Damage Assessment in the face of Cyclone Montha: How AI is changing Agricultural Disaster Response

Explore how digital tools enabled faster, transparent, and data-driven agricultural disaster response in Andhra Pradesh during Cyclone Montha.

Cyclone-prone Indian states such as Andhra Pradesh, Odisha, and West Bengal have long faced cyclical devastation from intense tropical storms. Every few years, severe cyclones disrupt the lives and livelihoods of millions, with agriculture, India’s economic backbone, bearing the brunt of nature’s fury. The recent Cyclone Montha was another harsh reminder of this vulnerability: in Andhra Pradesh alone, nearly 1.58 lakh hectares of farmland were damaged and economic losses were estimated at a staggering ₹5,244 crore. But this time, the digital transformation of disaster response mechanisms meant that farmers, administrators, and relief agencies met this calamity with unprecedented speed, transparency, and resilience.

Indian Agriculture on the Frontlines of Nature

Year after year, cyclones leave behind a trail of wilting crops, inundated fields, and distressed farming families. Previously, farmers had to wait weeks for field inspections, manual loss enumeration, and compensation approvals, a process plagued by delays, inconsistencies, and lack of reliable data.

Without digital systems, authorities could not quickly assess the scale of damage or prioritize interventions. As a result, relief distribution was often reactive, fragmented, and frustratingly slow, especially for small and marginal farmers in coastal belts who rely on seasonal harvests for survival.

Old Problems, New Solutions

Until recently, crop loss assessments depended entirely on manual field visits of field officers and ground inspectors and paperwork-heavy processes. The lack of reliable geospatial data made verification difficult, often leading to disputes over compensation.

However, over the past few years, technology has quietly revolutionized this system.
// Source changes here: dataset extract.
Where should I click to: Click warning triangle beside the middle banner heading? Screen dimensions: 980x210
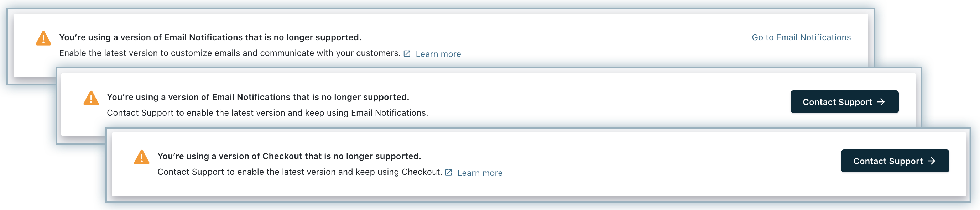point(91,98)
Tools like AI-powered analyticssatellite-based remote sensing, and cloud-based monitoring dashboards are enabling governments to respond faster and more accurately to climate-induced shocks.
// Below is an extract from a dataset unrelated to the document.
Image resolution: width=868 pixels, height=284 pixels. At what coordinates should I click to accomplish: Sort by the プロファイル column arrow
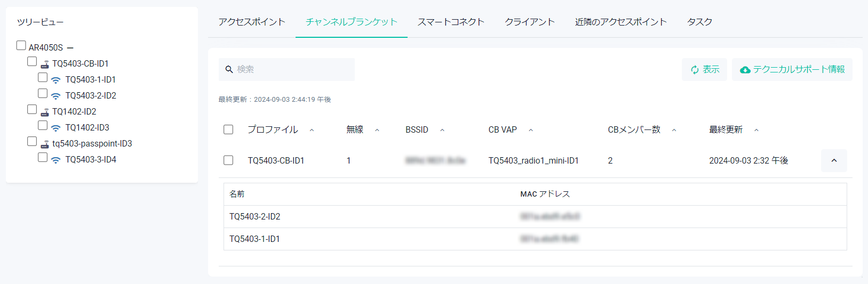tap(312, 130)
The integration of real-time weather data, IoT sensors, and satellite imagery into decision platforms like APAIMS has made data-backed disaster management not just possible, but practical at scale.

Cyclone Montha’s Aftermath and Andhra’s Quick Response

When Cyclone Montha struck Andhra Pradesh in late October 2025, the scale of destruction was massive: vast stretches of paddy, maize, and horticultural crops lay inundated, and farmers in vulnerable districts braced for uncertain times.
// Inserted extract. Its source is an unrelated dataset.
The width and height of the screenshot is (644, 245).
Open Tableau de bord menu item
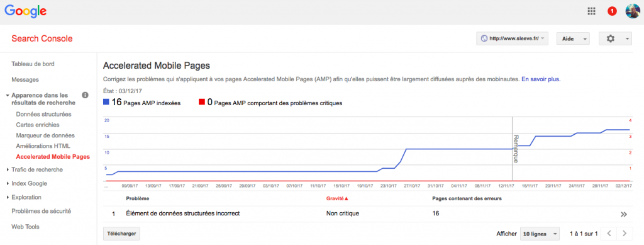[x=33, y=64]
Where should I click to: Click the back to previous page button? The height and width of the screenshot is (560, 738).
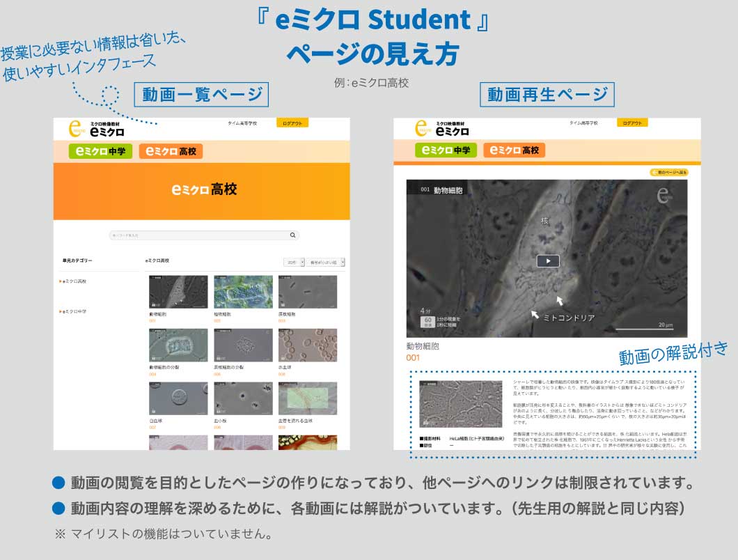(x=669, y=172)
But this time, the state government’s preparedness was guided by data. Through APAIMS (Andhra Pradesh Agriculture Information Management System), authorities had access to geo-referenced land data, crop maps, and predictive analytics, giving them a head start even before the cyclone made landfall.

Well before Montha made landfall, APAIMS enabled authorities to identify and digitally map 6.23 lakh acres of farmland deemed most vulnerable to the cyclone’s likely path.

Farmers across these zones received over 69 lakh targeted alert SMS messages on their mobile phones in local languages, advising on immediate safety actions, contingency plans, and post-storm protocols. Using spatial analytics combined with real-time weather forecasts, the platform allowed state and district officials to mobilize resources, assign officers, and preposition relief materials well ahead of the cyclone. This was a sharp departure from previous years, when preparedness was largely reactive.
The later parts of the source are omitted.